Treatment-related histopathological findings in the treated skin area consisted of ulceration (complete loss of the epidermis) in most rats with superficial fibrinous exudates, correlating with the scab formation seen macroscopically, in all rats.

The dermal LD50 value of Oleyl-diamine dioleate in Wistar rats was established to exceed 2000 mg/kg body weight.

 

Acute inhalation toxicity:

No data available. Due to irritating properties respiratory irritation would be in principle possible. Due to the low vapour pressure (< 0.0015 Pa at 20°C based on C12/14-diamine rather than Tallow-diamine dioleate salt) inhalation of vapours leading to irritation of airways will not occur. The indicated use pattern also does not give rise to a high concern for specific exposures via inhalation of these oleyl-diamine dioleate salts.

 

Tallow-diamine dioleate is a solid at 20°C, and its melting point is 38 °C. No classification for aspiration hazard is therefore warranted.
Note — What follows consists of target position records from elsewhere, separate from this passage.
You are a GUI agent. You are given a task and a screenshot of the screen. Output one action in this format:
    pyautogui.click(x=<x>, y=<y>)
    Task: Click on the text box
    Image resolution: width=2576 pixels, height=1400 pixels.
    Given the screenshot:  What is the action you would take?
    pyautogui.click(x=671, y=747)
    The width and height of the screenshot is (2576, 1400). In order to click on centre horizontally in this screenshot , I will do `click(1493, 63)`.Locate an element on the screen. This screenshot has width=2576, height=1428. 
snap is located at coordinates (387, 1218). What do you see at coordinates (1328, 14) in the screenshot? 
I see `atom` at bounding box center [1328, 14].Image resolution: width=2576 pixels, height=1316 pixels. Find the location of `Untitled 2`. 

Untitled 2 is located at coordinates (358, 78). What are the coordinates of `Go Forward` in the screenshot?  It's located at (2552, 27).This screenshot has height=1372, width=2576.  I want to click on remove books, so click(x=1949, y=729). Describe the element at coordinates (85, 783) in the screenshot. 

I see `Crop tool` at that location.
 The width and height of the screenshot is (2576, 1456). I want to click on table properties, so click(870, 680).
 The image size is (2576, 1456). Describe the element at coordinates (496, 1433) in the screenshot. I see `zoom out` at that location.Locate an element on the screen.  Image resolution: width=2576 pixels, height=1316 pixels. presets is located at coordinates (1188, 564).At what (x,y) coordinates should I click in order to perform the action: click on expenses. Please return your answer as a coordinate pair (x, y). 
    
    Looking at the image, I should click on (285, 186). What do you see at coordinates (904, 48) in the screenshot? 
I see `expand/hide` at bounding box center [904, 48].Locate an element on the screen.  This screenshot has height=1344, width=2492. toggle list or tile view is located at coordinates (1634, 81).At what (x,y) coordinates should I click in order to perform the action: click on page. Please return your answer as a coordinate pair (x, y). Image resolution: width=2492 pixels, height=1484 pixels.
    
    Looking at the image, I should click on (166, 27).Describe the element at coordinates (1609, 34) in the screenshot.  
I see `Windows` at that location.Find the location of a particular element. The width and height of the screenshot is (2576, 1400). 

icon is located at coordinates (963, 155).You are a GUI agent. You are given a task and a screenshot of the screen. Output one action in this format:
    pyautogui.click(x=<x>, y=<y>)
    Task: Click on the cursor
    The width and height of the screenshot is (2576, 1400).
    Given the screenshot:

Justification for selection of acute toxicity – oral endpoint
Only study available

Justification for selection of acute toxicity – inhalation endpoint
No inhalation studies are needed when vp < 0.1 Pa at 20°C

Justification for selection of acute toxicity – dermal endpoint
Only study available.

Justification for classification or non-classification

The evaluation of available data leads to the conclusion that for Tallow-diamine dioleate, both the acute oral and acute dermal LD50 are determined to be above 2000 mg/kg bw, Consequently, Tallow-diamine dioleate does not need to be classified for acute oral or dermal toxicity for EU-CLP.

For inhalation route no data is available. However, in view of low likelihood of exposures related to very low vapour pressure no further testing is needed.

Tallow-diamine dioleate is a solid at 20°C, and its melting point is 38 °C. No classification for aspiration hazard is therefore warranted.